Contract
Exhibit 10.8
Pursuant to Item 601(b)(10)(iv) of Regulation S-K, certain identified information marked with [*****] has been excluded from the exhibit because it is both (i) not material and (ii) the type that the registrant treats as private or confidential.
This Agreement is made the 31st. day of October 2020 between
A*CCELERATE TECHNOLOGIES PTE LTD (Co. Reg. No. 199503187D), a company incorporated in Singapore and having its place of business at 0 Xxxxxxxxxxxx Xxx, #00-00 Xxxxxxxx Xxxxx, Xxxxxxxxx 000000 (hereinafter referred to as “ETPL”) of the first part; and
LICENSEE, full details of which are set out in Schedule 1, of the second part.
RECITAL
A. | ETPL has the right to license the Technology and is entitled to grant the rights under this Agreement. |
B. | LICENSEE wishes to acquire rights to license and use the Technology, in the Field subject to the terms and conditions herein. |
NOW THEREFORE, in consideration of the mutual covenants and conditions set forth herein, ETPL and LICENSEE hereby agree as follows:-
1. | DEFINITIONS |
“Confidential Information” means all information of ETPL or ETPL’s Affiliates, including prototypes and samples, which may be disclosed to LICENSEE at any time and from time to time during the Term of this Agreement, which may be identified or designated by ETPL as proprietary, confidential or secret and includes information which by its nature should be proprietary, confidential or secret. The specific terms and conditions of this Agreement shall be deemed to be Confidential Information.

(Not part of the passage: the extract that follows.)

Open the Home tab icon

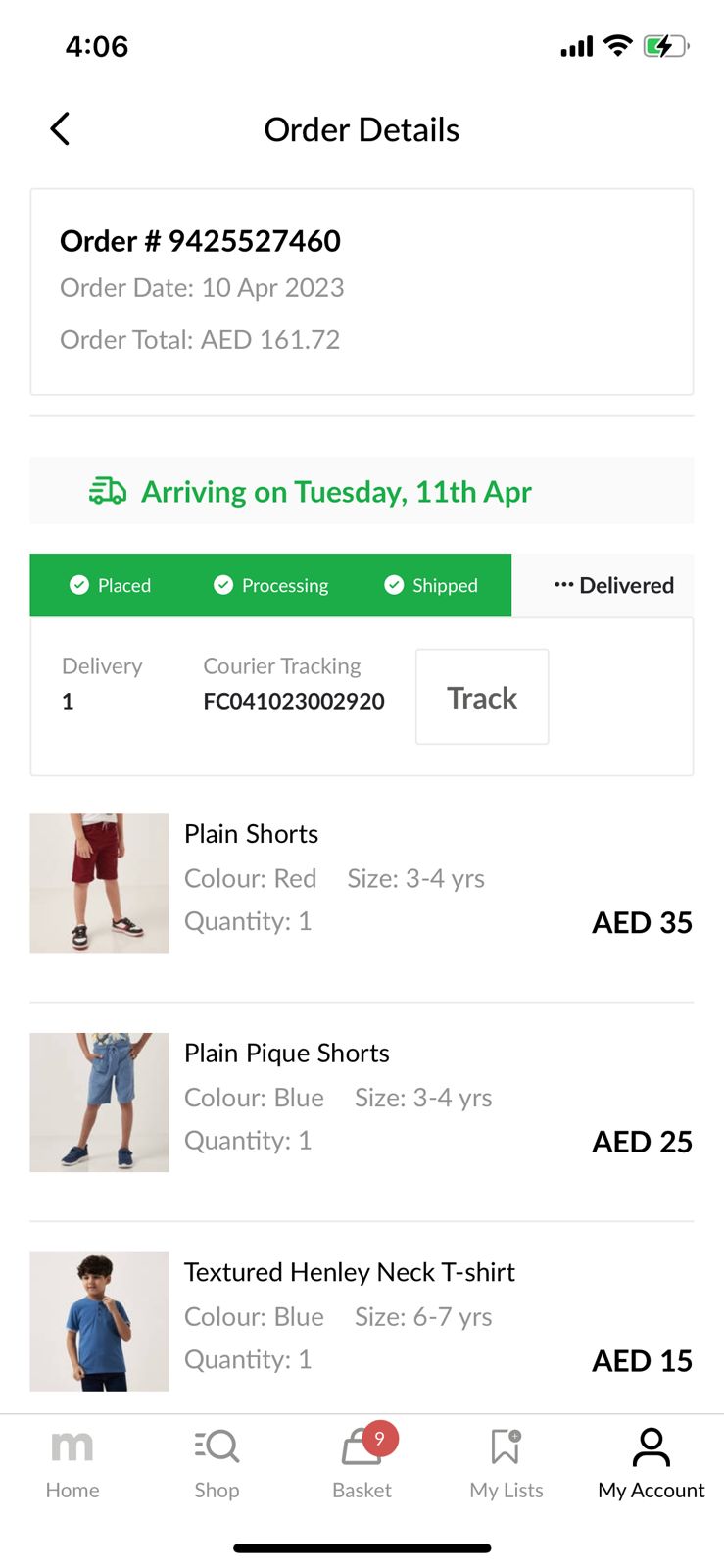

“Confidential Information” shall not include any information or material that is: (i) already in the possession of LICENSEE without prior restriction; (ii) independently developed by LICENSEE; (iii) publicly disclosed by ETPL; (iv) rightfully received by LICENSEE from a third party; (v) approved for release by written agreement with ETPL or (vi) made available by ETPL to others without restriction.
“Documentation” means any user guides, instruction manuals and other documents whether in written or machine-readable form relating to the Technology.
“Effective Date” means the effective date of this licence as set out in Schedule 1 of this Agreement.
“Enhancements” means all new versions of, modifications, additions, improvements, upgrades and development to the Technology developed by LICENSEE.
“ETPL’s Affiliates” means the Agency for Science, Technology and Research (“A*STAR”) and all the research institutes and centres managed and funded by A*STAR.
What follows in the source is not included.